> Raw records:
* * *

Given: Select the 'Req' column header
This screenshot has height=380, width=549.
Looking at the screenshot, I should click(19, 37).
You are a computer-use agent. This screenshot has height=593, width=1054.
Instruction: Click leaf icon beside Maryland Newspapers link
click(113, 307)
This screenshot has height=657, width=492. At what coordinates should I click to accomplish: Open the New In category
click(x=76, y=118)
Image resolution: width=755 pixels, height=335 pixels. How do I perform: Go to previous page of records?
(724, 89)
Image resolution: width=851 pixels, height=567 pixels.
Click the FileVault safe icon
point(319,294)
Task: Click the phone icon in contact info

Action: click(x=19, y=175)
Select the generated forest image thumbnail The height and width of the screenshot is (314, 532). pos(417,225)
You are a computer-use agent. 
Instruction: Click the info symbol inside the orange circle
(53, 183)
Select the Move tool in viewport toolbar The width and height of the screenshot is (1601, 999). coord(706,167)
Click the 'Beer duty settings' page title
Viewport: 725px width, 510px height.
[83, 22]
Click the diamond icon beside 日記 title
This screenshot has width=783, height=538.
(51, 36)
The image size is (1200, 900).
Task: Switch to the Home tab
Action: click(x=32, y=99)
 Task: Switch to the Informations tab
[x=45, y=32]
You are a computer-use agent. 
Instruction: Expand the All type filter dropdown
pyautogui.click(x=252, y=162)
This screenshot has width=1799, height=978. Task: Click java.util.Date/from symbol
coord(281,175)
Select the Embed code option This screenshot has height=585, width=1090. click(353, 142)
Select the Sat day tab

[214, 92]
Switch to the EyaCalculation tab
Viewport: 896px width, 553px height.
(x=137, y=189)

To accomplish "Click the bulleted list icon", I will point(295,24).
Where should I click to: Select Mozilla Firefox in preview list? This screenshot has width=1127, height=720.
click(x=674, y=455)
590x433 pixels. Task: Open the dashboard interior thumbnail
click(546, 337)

* * *

> WRITTEN REQUEST: Reproduce every one of the lines above word for word, keeping their order.

> PROBLEM SOLUTION:
Given: Select the 'Req' column header
This screenshot has height=380, width=549.
Looking at the screenshot, I should click(19, 37).
You are a computer-use agent. This screenshot has height=593, width=1054.
Instruction: Click leaf icon beside Maryland Newspapers link
click(113, 307)
This screenshot has height=657, width=492. At what coordinates should I click to accomplish: Open the New In category
click(x=76, y=118)
Image resolution: width=755 pixels, height=335 pixels. How do I perform: Go to previous page of records?
(724, 89)
Image resolution: width=851 pixels, height=567 pixels.
Click the FileVault safe icon
point(319,294)
Task: Click the phone icon in contact info

Action: click(x=19, y=175)
Select the generated forest image thumbnail The height and width of the screenshot is (314, 532). pos(417,225)
You are a computer-use agent. 
Instruction: Click the info symbol inside the orange circle
(53, 183)
Select the Move tool in viewport toolbar The width and height of the screenshot is (1601, 999). coord(706,167)
Click the 'Beer duty settings' page title
Viewport: 725px width, 510px height.
[83, 22]
Click the diamond icon beside 日記 title
This screenshot has width=783, height=538.
(51, 36)
The image size is (1200, 900).
Task: Switch to the Home tab
Action: click(x=32, y=99)
 Task: Switch to the Informations tab
[x=45, y=32]
You are a computer-use agent. 
Instruction: Expand the All type filter dropdown
pyautogui.click(x=252, y=162)
This screenshot has width=1799, height=978. Task: Click java.util.Date/from symbol
coord(281,175)
Select the Embed code option This screenshot has height=585, width=1090. click(353, 142)
Select the Sat day tab

[214, 92]
Switch to the EyaCalculation tab
Viewport: 896px width, 553px height.
(x=137, y=189)

To accomplish "Click the bulleted list icon", I will point(295,24).
Where should I click to: Select Mozilla Firefox in preview list? This screenshot has width=1127, height=720.
click(x=674, y=455)
590x433 pixels. Task: Open the dashboard interior thumbnail
click(546, 337)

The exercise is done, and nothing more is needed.